When Goodluck Jonathan was associated with the idea that stealing and corruption are different things, many people questioned the reasoning behind such a distinction. For stealing is often among the earliest expressions of a corrupted conscience. Before a man manipulates systems, sells justice, abuses power, or trades truth for personal gain, there is usually a simpler beginning: the willingness to take what does not belong to him.
Stealing is more than the movement of hands into another man's pocket. It is the movement of character away from integrity. It is the silent declaration that personal desire is more important than honesty. It says, my gain matters more than your loss. That thought itself carries the DNA of corruption.

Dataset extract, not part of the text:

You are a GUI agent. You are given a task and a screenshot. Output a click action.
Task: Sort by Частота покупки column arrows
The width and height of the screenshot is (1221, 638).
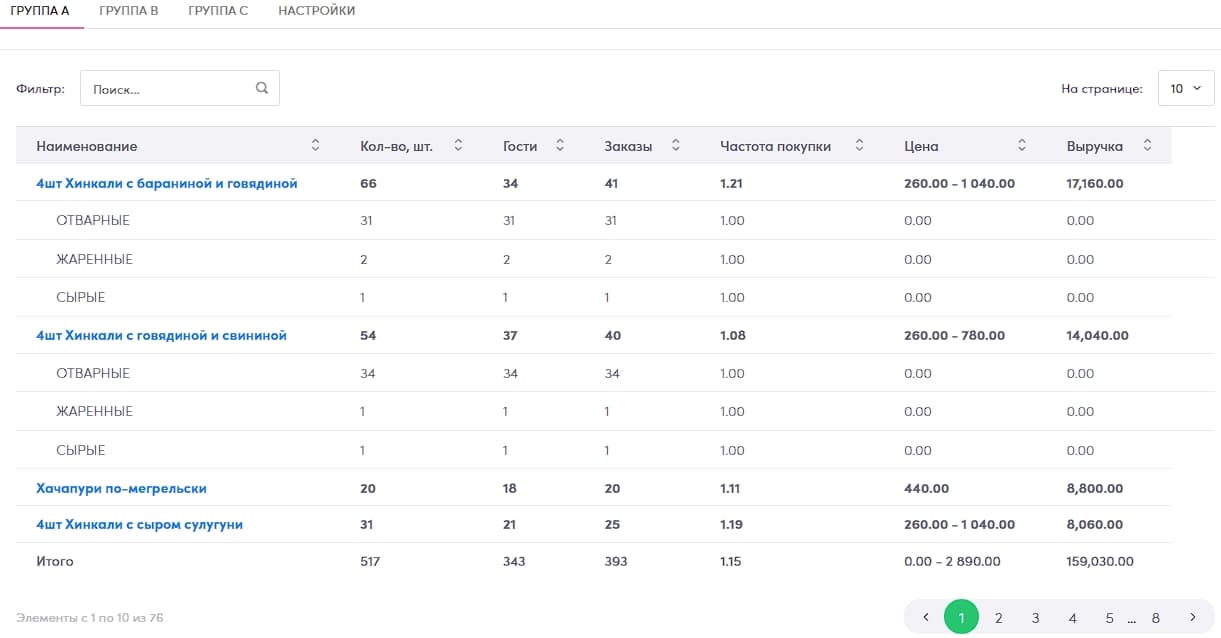coord(859,146)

Corruption does not begin when billions disappear from public treasuries. It does not begin when contracts are inflated or offices abused. Those are only larger fruits hanging from older roots. The roots are planted much earlier in greed, dishonesty, selfishness, and the normalization of taking what is not yours. A child who steals without correction and a leader who loots public resources may differ in scale, but they are drinking from the same poisoned stream.
A corrupt mind is rarely created in a single moment. It grows through tolerated compromises. It begins with small thefts excused away, small dishonesty ignored, and small betrayals defended until the conscience gradually loses its ability to protest. Eventually the hand becomes bold because the heart had already surrendered long ago.
Societies collapse not merely because men steal money, but because they begin to redefine wrong until wrong no longer sounds wrong. Language becomes a shield for vice. Theft is renamed strategy. Greed is renamed ambition. Corruption is dressed in respectable clothing and invited into public life.
But truth remains stubborn. Stealing is not separate from corruption; it is often one of its earliest footsteps. For the hand that steals has already been instructed by a mind that has learned to place appetite above principle. And where that mind is allowed to grow unchecked, corruption seldom remains small. It simply learns to wear bigger clothes.